*** Passage given ***

Taken on its own terms, there's no reason an all-ages Constantine can't be at the very least interesting. He couldn't be the fabulously dangerous and profoundly damaged anti-hero of Moore and Delano and Ennis and their peers, but why can't a kid-friendly, don't-scare-the-horses Constantine be entertaining, and even challenging, in its own right? More has been achieved with a great deal less.

On the evidence of writer Ray Fawkes and artist Jeremy Haun's 'Half A Chance', the problem's not that Constantine's been reframed so much as that he's been bowdlerised. Though the work seems anxious to insist that this Constantine is compellingly tragic and rebellious, he's been stripped of many of his most distinctive and unsettling characteristics. Boy-thrilling self-pity has replaced the conviction of irredeemable guilt, while PC-quips and one-note braggadocio have supplanted the threat of a truly dangerous outlier. Instead of a profoundly unsettling and somewhat contemptible social refusenik, Fawkes and Haun's Constantine has all the carefully emasculated cool of a boy band aimed at the early teen market. 


As such, 'Half A Life' fetishises power and arrogance rather than dissecting their appeal and consequences, flirting with the pretence of defiance and a suggestion of uncomfortable emotions while delivering a securely banal experience. It's a circle that can't be squared. Much of the surface of the old Hellblazer remains, but Constantine's been drained of his old capacity to challenge, amuse and upset.

'Half A Life' is nothing but a by-the-numbers, humourless, issue-long set-to between Constantine and his mystical enemies, and the more the comic tries in its over-serious, dead-hearted and wisecracking way to pretend otherwise, the more obvious it becomes.



For all that Constantine remains positioned as a sneering counterweight to the superheroes of the DCU, he's clearly now little more than a costumed crimefighter himself. With his deflection charms, duelling magik and defensive chants, he's far more the heroic brawler than the would-be-Machiavellian, out-of-his-depth troublemaker. So clearly does Constantine now fit with the superhero tradition that his once-defining contempt for "costumes" appears ludicrous. (As absurd, in fact, as his Eighties costume of red tie and trenchcoat, which is surely as irrelevant to today's culture as Sherlock Holmes' deerstalker and churchwarden pipe.

*** Excerpted data ***

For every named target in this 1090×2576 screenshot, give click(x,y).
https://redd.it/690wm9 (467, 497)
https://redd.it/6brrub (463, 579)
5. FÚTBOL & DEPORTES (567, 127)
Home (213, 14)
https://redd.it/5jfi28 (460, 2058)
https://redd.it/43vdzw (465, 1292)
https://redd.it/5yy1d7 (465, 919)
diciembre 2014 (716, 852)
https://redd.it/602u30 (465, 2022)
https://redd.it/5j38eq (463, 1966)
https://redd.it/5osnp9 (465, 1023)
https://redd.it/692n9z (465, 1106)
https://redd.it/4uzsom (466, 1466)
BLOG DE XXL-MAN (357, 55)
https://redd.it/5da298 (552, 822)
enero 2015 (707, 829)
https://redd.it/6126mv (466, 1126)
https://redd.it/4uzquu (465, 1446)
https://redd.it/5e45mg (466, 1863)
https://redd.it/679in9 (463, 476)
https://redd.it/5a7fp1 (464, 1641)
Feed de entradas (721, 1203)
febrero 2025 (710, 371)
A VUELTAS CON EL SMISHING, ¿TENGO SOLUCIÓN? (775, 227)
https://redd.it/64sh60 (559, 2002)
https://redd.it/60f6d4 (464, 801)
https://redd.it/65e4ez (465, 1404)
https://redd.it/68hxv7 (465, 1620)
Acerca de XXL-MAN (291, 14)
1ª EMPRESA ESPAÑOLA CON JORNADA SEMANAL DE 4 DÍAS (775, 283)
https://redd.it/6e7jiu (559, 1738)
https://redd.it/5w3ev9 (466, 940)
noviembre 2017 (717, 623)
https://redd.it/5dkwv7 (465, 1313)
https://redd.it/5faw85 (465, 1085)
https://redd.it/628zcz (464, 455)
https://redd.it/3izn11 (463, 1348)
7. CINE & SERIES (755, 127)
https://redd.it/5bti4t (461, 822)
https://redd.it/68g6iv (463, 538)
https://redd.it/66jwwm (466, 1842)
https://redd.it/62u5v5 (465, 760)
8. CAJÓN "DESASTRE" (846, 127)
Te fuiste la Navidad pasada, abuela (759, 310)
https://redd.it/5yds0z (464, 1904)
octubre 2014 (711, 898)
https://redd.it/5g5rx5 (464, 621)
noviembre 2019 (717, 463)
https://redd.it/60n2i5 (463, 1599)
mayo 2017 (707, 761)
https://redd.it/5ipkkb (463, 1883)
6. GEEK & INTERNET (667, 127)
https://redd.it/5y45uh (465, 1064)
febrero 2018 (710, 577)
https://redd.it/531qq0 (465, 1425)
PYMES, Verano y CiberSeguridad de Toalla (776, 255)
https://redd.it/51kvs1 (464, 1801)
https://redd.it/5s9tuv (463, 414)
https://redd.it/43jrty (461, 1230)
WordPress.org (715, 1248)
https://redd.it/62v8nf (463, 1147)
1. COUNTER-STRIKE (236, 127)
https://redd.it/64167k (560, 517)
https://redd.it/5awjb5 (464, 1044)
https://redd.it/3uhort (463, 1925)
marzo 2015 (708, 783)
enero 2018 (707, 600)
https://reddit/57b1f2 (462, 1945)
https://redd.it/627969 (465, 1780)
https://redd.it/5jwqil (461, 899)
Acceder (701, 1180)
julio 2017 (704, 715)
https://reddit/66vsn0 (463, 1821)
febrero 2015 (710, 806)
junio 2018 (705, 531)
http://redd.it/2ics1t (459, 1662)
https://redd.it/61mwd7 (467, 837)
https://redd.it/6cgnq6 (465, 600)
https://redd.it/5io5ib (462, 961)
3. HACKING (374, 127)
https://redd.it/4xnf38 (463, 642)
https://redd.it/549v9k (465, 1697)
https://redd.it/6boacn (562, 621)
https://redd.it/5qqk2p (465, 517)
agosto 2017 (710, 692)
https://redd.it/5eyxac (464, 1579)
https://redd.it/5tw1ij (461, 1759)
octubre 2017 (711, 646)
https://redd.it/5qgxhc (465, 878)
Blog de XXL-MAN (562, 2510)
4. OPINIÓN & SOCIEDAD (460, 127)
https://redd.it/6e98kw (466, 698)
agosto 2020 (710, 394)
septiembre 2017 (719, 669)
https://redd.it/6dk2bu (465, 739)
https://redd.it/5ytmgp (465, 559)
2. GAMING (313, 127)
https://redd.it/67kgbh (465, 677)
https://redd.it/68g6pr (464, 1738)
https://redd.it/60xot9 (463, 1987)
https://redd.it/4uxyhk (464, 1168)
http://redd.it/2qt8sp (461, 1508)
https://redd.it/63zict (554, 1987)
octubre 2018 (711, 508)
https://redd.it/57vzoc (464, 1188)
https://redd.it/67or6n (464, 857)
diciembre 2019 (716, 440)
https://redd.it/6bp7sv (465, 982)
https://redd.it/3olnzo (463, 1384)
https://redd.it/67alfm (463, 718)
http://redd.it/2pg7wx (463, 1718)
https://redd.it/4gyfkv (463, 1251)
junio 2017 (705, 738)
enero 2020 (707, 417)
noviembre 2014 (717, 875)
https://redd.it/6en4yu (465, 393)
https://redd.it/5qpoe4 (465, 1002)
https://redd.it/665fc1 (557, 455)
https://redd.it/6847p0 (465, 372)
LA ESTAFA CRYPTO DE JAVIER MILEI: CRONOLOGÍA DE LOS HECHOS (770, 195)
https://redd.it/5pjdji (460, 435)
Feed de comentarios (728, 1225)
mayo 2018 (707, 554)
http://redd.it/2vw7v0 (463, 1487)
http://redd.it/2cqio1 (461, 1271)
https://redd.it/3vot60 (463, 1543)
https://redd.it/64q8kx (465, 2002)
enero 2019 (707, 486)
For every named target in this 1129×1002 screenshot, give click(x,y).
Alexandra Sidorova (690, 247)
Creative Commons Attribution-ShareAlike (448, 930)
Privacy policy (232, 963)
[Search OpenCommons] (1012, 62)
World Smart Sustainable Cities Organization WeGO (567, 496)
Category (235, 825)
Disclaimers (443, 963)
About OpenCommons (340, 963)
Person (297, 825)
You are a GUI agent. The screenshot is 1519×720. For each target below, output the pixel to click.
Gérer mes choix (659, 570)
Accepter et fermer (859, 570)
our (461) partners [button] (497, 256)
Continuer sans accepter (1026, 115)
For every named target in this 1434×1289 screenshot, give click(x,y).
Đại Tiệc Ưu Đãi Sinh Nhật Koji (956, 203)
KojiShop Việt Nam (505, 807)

***

What to do –
According to the review, why does Constantine's once-defining contempt for "costumes" now appear ludicrous? Answer in one to three sentences. Answer from the review alone, without drawing on anything outside it.

Response to this task –
He now fits the superhero tradition so clearly that he is little more than a costumed crimefighter himself. With his deflection charms, duelling magik and defensive chants, he is far more the heroic brawler than the would-be-Machiavellian, out-of-his-depth troublemaker.